Ethiopia is negotiating with Brazil, Russia and India to finance and build rail links after agreeing terms last year with Chinese and Turkish companies for other routes, the head of the state rail company said.
Russia’s government may fund a 587-kilometer (365-mile) southern line that will eventually connect with a proposed port at Lamu on Kenya’s northeastern coast, Ethiopian Railways Corp. General Manager Getachew Betru said in an April 26 interview. Brazilian companies could build a 439-kilometer section of a route to oil-rich South Sudan and India is considering export financing for a line to a port in Djibouti, he said.
“They want to come and invest in Ethiopia and get their return,” Getachew said in the capital, Addis Ababa.
Ethiopia, Africa’s second-most populous nation, is building 4,744 kilometers of electrified railway lines at an initial cost of 110.8 billion birr ($5.9 billion) as it seeks to reduce road-transport costs constraining the continent’s fastest growing non-oil producing economy over the past decade. Growth may slow to 6.5 percent this year and next, compared with average growth of 8.7 percent over the past five years, according to International Monetary Fund data.
Ethiopian Railways plans to lay more than 2,000 kilometers of standard-gauge track during a five-year national growth plan that runs until mid-2015. China Civil Engineering Construction Corp. and China Railway Group Ltd. are working on sections costing more than $1 billion each along Ethiopia’s main 656-kilometer trade route from Addis Ababa to Djibouti.

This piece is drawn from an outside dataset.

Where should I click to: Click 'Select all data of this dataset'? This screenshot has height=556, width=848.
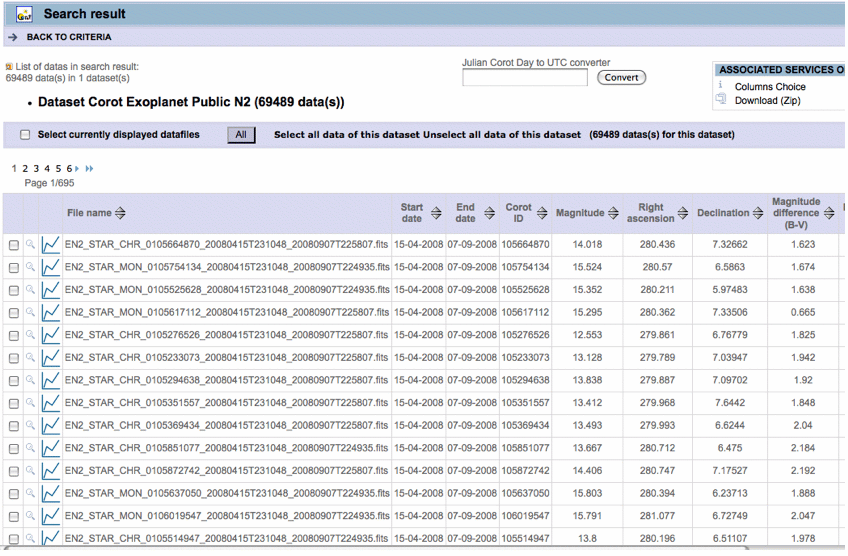point(346,135)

Officials from the Export-Import Bank of China will visit Ethiopia “in the coming days” to finalize a $3.3 billion loan for the route to the port, including the section inside Djibouti, Ethiopia’s Foreign Ministry said on its website on April 29.
Huajian Group, a Chinese shoemaker, said last year it plans to invest $2 billion over a decade building a new manufacturing zone on the outskirts of Addis Ababa. The China-Africa Development Fund has invested in Ethiopia Hansom International Glass factory and China-Africa Overseas Leather Products, a $27-million tannery, near the capital.
“Ethiopia is land-locked and Chinese factories near Addis say that transport from Djibouti is one of their biggest headaches,” said Deborah Brautigam, director of the international development program at Johns Hopkins University’s School of Advanced International Studies in Baltimore, Maryland.
Freight costs can be as much as three times cheaper by rail than road along the Djibouti route, Getachew said. The link may carry goods worth $1.3 billion a year and “break even” after 5 years of operation, he said.
China Communications Construction Co. and China Railway 18th Bureau Group International Co. are working on other connections in the northeast of the country that has deposits of the fertilizer potash, he said.
Ethiopia operates a state-led economy and is prioritizing investment in infrastructure as it seeks to transform one of the world’s least-developed countries into a middle-income nation by 2025. The decision to use electric trains is because Ethiopia, which has the continent’s second-biggest hydropower potential, generates cheap electricity and spends all of its estimated $3 billion annual export earnings on importing fuel, Getachew said.
“If we are investing in renewable energy it’s possible to use this for other bottlenecks in development like the transport sector,” he said.
Brazil, China, Russia and India are part of the emerging BRICS group of nations, which have combined foreign-currency reserves of $4.4 trillion. Ethiopia has been able to attract investment from those countries because of the “political will” of former Prime Minister Meles Zenawi and his successor, Hailemariam Desalegn, according to Getachew.
“The BRICS see in Ethiopia a government that continues to move forward with a vision for its development, despite the death of Meles, widely regarded as the chief architect of this vision,” Brautigam said in an April 29 e-mailed response to questions. Meles died in August after 21 years in power.
Last year, Yapi Merkezi Insaat VE Sanayi AS, the Turkish construction company, signed a $1.7 billion deal to build a railway from the town of Awash, which is on the Djibouti route, to Hara Gebeya. A $600-million steel mill at Kombolcha town being built by Saudi billionaire Mohammed al-Amoudi’s company lies along the route.
Ethiopia will borrow from Turk Eximbank for the project that will take 42 months, said Yapi’s General Manager Murat Hasim Koksal.
Foreign investors are granted contracts on condition that 60 percent of the funding is provided by their countries “policy banks” in foreign exchange, Getachew said. Under Chinese and Indian export-import bank terms, contractors have to come from the creditor nation and at least half of the project’s inputs should be sourced there, according to their websites.
While Ethiopia’s external debt of about 23 percent of gross domestic product is “comfortable,” the foreign and domestic credit needed for railways and other projects is a “concern,” Jan Mikkelsen, the International Monetary Fund’s country representative, said in an e-mailed response to questions.
“On domestic financing, this may result in a further crowding out of the private sector” by public enterprises that received 75 percent of commercial bank loans last year, he said.
Major obstacles have been obtaining land concessions for tracks, designing routes through mountainous terrain, and the lack of qualified local professionals, Getachew said.